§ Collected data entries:
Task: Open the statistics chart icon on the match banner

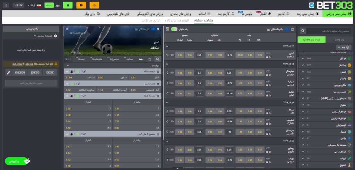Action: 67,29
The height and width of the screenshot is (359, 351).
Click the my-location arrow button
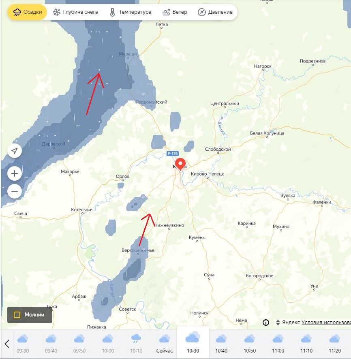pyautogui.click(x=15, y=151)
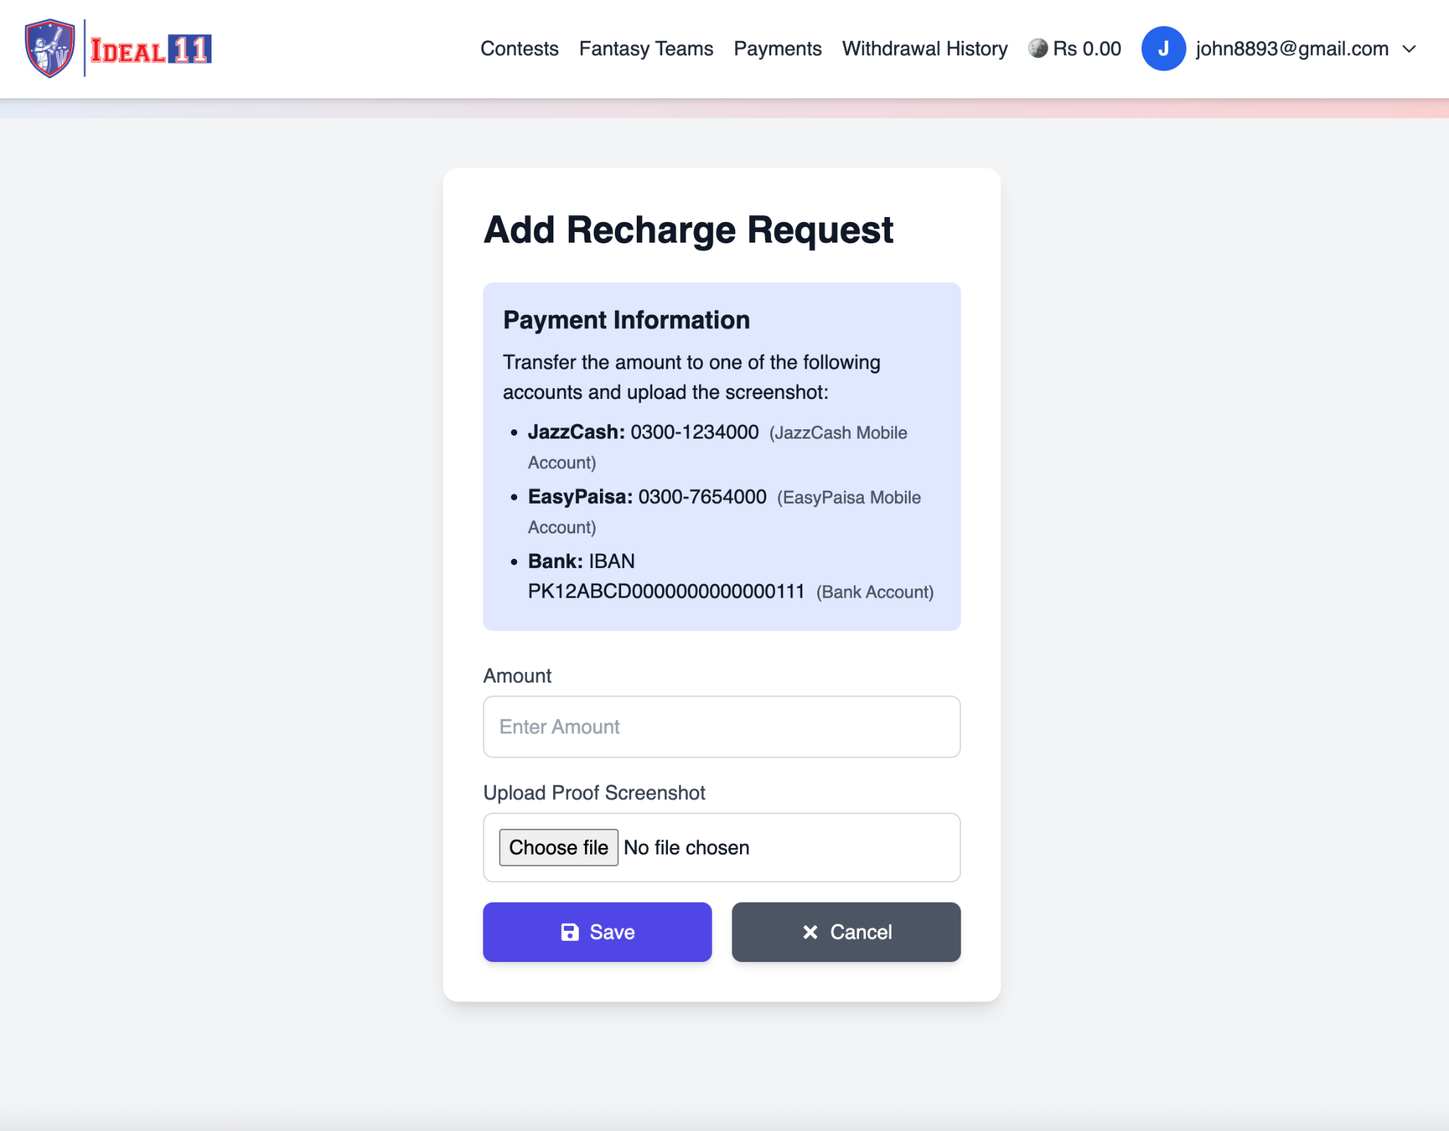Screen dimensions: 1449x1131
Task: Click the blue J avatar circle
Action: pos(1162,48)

§ Exercise aim: After locating the line with "The height and", transcribe it and the rest of the data above exactly as written, without any picture.

§ Task answer:
The height and width of the screenshot is (359, 351).
Click the my-location arrow button
pyautogui.click(x=15, y=151)
Screen dimensions: 1449x1131
Task: Click the blue J avatar circle
Action: pos(1162,48)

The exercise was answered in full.